Item 4. | Purpose of Transaction. |
Item 4 of the Schedule 13D is hereby amended and supplemented as follows:
Item 3 summarizes the KKR Conversion and is incorporated by reference herein.
On December 1, 2022, pursuant to the terms of their respective Support Agreements, the Founder, Vista and Elephant converted 2,189,121, 14,557,960 and 17,069,823 shares of Class B Common Stock, respectively, into Class A Common Stock on a one-for-one basis (the Founder, Vista and Elephant Conversions). Following the KKR Conversion and the Founder, Vista and Elephant Conversions, there were 131,858,657 shares of Class A Common Stock outstanding as of December 1, 2022.

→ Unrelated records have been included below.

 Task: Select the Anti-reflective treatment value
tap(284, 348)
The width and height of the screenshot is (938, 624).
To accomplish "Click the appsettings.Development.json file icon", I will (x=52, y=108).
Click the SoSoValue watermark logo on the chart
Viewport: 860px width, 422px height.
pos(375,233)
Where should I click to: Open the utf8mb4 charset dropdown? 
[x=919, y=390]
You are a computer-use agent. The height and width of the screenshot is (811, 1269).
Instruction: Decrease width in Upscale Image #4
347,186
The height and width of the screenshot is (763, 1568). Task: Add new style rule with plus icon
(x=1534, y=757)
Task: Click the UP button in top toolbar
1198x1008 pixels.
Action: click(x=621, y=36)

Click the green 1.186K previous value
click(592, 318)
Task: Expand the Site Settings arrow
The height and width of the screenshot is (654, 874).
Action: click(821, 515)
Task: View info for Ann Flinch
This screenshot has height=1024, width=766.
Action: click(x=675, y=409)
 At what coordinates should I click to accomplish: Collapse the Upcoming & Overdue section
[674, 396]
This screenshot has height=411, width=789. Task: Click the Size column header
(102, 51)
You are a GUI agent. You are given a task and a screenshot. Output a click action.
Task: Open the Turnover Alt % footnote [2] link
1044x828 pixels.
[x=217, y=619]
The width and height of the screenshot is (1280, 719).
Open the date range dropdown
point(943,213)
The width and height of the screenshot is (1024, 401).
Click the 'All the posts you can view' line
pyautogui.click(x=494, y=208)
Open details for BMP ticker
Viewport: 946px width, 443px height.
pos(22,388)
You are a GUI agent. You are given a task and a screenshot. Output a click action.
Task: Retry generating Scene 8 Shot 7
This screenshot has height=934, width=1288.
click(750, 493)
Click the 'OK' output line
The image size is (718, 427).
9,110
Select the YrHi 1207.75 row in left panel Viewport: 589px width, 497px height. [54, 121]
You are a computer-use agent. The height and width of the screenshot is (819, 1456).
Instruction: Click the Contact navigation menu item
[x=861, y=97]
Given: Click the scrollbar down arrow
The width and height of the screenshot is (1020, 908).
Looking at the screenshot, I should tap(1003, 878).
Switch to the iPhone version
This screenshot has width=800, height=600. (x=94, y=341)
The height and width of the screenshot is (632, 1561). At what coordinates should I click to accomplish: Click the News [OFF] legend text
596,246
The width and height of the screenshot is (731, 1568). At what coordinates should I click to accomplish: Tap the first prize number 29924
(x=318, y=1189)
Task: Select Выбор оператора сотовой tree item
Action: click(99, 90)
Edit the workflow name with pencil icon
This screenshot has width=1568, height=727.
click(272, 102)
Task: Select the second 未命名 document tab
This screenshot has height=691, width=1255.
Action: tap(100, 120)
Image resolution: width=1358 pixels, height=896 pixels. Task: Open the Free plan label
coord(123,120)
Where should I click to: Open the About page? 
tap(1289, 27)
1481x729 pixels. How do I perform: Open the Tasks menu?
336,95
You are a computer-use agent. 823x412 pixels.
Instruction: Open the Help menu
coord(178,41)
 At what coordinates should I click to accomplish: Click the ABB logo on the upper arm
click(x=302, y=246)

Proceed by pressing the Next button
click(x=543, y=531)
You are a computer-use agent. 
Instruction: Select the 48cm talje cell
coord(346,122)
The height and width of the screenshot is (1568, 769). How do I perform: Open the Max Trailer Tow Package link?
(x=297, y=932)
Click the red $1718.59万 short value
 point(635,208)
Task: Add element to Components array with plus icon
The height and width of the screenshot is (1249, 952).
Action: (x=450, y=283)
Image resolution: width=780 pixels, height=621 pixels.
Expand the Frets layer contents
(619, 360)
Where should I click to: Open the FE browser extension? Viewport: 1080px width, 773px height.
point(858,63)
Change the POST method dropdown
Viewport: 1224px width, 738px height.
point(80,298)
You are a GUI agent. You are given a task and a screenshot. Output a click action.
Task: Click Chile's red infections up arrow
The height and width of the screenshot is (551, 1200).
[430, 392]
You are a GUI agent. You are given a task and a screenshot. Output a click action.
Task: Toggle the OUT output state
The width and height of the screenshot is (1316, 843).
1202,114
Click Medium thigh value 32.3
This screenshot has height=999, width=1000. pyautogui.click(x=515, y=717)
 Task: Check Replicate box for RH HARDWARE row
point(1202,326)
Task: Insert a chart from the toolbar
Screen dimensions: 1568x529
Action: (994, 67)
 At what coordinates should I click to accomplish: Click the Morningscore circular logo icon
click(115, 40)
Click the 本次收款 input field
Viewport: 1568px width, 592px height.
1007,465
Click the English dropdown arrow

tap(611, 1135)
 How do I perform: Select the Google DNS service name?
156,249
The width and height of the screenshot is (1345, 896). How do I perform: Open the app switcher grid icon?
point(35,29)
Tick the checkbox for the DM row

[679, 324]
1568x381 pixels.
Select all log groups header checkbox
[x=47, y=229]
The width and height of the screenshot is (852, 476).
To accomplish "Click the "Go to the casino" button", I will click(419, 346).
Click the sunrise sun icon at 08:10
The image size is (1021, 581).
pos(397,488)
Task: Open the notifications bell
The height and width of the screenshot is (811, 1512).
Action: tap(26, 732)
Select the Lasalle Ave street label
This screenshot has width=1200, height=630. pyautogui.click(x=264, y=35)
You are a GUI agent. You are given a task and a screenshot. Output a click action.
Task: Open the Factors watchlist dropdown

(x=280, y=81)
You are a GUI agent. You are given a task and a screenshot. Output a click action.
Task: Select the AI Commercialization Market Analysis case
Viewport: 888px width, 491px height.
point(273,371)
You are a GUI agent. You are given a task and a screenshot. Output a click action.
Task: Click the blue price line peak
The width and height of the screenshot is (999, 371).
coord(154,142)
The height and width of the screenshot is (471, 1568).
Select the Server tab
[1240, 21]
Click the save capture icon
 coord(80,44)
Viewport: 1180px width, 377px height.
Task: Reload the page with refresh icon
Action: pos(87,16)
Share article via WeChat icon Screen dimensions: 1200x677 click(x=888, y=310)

Item 5. | Interest in Securities of the Issuer. |
Item 5 (a) (c) of the Schedule 13D is hereby amended and restated as follows:
(a) (b) The response of the Reporting Persons to rows 7 through 13 on the cover page of this Schedule 13D are incorporated by reference herein.
After the KKR Conversion, KKR Knowledge holds a total of 26,115,895 shares of Common Stock, based on 12,048,193 shares of Class A Common Stock and 14,067,702 shares of Class B Common Stock of the Issuer, convertible at any time at the option of the holder into 14,067,702 shares of Class A Common Stock of the Issuer, representing approximately 17.9% of the outstanding shares of Class A Common Stock calculated pursuant to Rule 13d-3 of the Securities Exchange Act of 1934, as amended (Rule 13d-3). Calculation of the Class A Common Stock beneficially owned is based on (i) an assumption of a total 131,858,657 shares of Class A Common Stock outstanding, based on 85,993,560 shares of Class A Common Stock of the Issuer outstanding as of November 4, 2022, as disclosed in the Issuers Quarterly Report on Form 10-Q filed with the Securities and Exchange
CUSIP No. 49926T104 | 13D/A | Page 14 of 17 pages |
Commission on November 14, 2022 plus the additional 45,865,097 shares of Class A Common Stock outstanding following the KKR Conversion and the Founder, Vista and Elephant Conversions, plus (ii) the 14,067,702 shares of Class B Common Stock held by KKR Knowledge, which are convertible at any time at the option of the holder into 14,067,702 shares of Class A Common Stock. Class A Common Stock has one vote per share and Class B Common Stock has 10 votes per share. The Common Stock held by the Reporting Persons represents 14.8% of the total Common Stock of the Issuer outstanding, assuming the 131,858,657 shares of Class A Common Stock outstanding, as described above, and 44,583,884 shares of Class B Common Stock outstanding, based on 90,452,534 shares of Class B Common Stock of the Issuer outstanding as of November 4, 2022, as disclosed in the Issuers Quarterly Report on Form 10-Q filed with the Securities and Exchange Commission on November 14, 2022 and the conversion of 45,865,097 shares of Class B Common Stock into an equal number of shares of Class A Common Stock in connection with the KKR Conversion and the Founder, Vista and Elephant Conversions.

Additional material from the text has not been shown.